Poisson Distribution

• Feb 7th 2009, 04:22 PM
eigenvector11
Poisson Distribution
Given a random sample of size n from a Poisson distribution, lambda hat_1 = X_1 and lambda hat_2 = Xbar are two unbiased estimators for lambda. Calculate the relative efficiency of lambda hat_1 to lambda hat_2.

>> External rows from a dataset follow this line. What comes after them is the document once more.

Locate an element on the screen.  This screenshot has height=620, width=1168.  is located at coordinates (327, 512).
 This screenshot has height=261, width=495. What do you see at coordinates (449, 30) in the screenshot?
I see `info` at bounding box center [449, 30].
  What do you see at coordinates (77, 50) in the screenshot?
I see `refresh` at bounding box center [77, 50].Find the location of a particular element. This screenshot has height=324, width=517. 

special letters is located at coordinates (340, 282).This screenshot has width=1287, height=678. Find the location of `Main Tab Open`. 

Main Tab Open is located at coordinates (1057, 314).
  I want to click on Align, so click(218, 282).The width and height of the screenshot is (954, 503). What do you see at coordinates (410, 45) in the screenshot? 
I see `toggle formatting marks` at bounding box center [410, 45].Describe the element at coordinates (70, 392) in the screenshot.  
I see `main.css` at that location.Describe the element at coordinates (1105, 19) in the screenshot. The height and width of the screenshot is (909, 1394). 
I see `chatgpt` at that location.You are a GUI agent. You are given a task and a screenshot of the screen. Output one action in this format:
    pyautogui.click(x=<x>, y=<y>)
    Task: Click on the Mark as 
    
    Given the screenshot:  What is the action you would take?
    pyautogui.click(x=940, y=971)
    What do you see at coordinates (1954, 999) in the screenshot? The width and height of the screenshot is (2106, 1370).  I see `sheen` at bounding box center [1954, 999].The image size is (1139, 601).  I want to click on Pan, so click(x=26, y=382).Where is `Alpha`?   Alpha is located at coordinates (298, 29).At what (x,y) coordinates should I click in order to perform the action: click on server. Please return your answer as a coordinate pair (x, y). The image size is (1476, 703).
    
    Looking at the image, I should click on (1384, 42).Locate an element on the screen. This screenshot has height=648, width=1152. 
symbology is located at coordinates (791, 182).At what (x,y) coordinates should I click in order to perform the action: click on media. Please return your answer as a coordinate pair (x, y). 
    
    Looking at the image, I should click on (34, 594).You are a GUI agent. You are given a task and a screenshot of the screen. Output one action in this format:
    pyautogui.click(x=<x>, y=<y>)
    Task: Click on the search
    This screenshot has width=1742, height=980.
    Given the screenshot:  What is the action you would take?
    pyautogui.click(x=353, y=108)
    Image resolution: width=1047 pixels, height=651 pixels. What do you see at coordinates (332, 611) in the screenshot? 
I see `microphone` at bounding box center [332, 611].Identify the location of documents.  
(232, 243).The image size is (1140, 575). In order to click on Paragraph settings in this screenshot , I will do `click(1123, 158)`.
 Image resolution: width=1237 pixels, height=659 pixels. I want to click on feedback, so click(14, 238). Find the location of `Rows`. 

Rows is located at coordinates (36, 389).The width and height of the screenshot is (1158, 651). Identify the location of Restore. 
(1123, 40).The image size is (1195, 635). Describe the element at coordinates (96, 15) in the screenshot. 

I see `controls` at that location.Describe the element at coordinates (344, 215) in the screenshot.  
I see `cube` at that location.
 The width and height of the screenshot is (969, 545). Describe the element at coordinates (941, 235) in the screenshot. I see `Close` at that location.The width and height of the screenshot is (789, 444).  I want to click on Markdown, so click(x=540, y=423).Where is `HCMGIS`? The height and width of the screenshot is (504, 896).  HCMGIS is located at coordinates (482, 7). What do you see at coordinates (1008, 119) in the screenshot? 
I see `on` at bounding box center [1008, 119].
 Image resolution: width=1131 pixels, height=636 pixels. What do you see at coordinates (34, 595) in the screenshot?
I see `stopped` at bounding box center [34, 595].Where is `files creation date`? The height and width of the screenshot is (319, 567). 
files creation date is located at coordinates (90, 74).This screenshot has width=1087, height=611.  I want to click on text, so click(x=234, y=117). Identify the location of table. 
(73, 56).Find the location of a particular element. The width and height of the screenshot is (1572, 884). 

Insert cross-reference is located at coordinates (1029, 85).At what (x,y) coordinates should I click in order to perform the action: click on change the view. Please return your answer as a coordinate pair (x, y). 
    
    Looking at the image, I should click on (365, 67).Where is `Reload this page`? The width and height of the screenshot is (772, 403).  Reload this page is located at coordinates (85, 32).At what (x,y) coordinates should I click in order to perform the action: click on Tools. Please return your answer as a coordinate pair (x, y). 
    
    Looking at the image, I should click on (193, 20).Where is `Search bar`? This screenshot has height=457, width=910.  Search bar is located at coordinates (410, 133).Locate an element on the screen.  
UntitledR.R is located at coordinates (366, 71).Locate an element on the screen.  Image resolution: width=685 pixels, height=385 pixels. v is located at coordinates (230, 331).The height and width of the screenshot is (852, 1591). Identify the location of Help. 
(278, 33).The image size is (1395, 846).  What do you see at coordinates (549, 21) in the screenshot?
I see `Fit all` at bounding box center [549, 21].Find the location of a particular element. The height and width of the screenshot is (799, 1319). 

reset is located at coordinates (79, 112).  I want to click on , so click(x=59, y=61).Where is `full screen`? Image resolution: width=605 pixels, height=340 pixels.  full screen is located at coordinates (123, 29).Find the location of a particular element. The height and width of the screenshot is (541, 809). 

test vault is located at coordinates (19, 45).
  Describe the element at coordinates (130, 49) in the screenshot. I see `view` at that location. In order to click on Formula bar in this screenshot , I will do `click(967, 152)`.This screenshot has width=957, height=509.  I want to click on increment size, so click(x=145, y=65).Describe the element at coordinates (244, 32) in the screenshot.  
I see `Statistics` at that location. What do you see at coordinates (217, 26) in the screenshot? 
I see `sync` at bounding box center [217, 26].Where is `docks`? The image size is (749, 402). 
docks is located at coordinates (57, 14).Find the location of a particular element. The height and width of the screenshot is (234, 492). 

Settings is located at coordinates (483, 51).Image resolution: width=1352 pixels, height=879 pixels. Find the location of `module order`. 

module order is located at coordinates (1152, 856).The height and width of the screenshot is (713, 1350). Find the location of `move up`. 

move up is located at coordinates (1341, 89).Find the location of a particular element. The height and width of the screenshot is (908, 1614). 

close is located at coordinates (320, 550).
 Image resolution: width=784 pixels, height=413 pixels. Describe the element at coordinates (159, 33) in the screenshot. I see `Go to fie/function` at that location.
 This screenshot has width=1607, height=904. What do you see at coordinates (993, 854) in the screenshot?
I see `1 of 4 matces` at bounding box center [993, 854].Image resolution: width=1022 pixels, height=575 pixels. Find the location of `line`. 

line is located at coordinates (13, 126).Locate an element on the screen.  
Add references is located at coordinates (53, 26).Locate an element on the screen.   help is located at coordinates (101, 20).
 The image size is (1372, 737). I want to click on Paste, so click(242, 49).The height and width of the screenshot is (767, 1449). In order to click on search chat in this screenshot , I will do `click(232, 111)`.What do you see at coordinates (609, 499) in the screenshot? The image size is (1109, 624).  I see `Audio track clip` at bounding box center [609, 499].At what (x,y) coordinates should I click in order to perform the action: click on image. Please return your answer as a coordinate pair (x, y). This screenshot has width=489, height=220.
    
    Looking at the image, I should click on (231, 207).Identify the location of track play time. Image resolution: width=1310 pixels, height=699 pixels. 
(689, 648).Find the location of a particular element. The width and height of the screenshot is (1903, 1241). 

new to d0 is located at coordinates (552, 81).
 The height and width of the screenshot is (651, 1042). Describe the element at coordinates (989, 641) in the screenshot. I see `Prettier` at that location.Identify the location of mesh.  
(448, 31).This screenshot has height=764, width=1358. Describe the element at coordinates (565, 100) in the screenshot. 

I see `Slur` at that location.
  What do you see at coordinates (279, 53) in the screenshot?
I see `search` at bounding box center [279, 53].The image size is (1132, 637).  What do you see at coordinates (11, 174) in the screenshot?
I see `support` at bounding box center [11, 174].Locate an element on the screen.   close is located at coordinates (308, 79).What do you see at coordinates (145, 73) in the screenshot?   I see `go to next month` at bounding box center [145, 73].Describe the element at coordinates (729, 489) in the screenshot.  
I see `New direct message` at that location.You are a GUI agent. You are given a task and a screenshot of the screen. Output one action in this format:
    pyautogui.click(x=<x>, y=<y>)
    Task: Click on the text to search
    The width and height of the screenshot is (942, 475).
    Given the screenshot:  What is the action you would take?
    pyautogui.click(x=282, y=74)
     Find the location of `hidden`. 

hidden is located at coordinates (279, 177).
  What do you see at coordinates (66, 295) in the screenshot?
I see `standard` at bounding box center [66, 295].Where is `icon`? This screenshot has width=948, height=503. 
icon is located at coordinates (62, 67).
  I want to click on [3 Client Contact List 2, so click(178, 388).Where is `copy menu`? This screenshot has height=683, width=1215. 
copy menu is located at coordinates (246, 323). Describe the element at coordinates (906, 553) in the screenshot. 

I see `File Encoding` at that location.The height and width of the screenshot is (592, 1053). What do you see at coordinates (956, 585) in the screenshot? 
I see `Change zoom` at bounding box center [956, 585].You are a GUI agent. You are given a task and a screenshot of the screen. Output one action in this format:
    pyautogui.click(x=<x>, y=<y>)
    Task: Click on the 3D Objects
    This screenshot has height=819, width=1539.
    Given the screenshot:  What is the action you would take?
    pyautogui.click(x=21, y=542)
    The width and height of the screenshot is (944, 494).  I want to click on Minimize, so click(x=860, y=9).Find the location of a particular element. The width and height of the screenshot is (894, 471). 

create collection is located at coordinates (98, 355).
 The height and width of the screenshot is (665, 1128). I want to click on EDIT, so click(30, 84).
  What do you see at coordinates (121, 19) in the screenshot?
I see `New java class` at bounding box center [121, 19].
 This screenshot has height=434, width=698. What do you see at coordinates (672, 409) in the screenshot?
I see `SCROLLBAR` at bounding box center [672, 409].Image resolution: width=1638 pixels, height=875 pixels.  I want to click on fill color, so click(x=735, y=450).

I know this means to campare the two variances. In other words,
Var(lambda hat_2)/Var(lambda hat_1). I'm not sure how to find the variances though. According to my formula sheet, the variance of a Poisson distribution is just lambda, and the mean of a Poisson distribution is also lambda. I guess I'm not sure how to put it all together. Any ideas?
• Feb 7th 2009, 09:01 PM
mr fantastic
Quote:

Originally Posted by eigenvector11
Given a random sample of size n from a Poisson distribution, lambda hat_1 = X_1 and lambda hat_2 = Xbar are two unbiased estimators for lambda. Calculate the relative efficiency of lambda hat_1 to lambda hat_2.

I know this means to campare the two variances. In other words,
Var(lambda hat_2)/Var(lambda hat_1). I'm not sure how to find the variances though. According to my formula sheet, the variance of a Poisson distribution is just lambda, and the mean of a Poisson distribution is also lambda. I guess I'm not sure how to put it all together. Any ideas?

$Var(\hat{\lambda_1}) = \lambda$.

$Var(\hat{\lambda_2}) = Var\left( \frac{X_1}{n}\right) + Var\left( \frac{X_2}{n}\right) + \, .... + Var\left( \frac{X_n}{n}\right)$ $= \frac{1}{n^2} Var(X_1) + \frac{1}{n^2} Var(X_2) + \, .... \, + \frac{1}{n^2} Var(X_n) = \frac{\lambda}{n}$.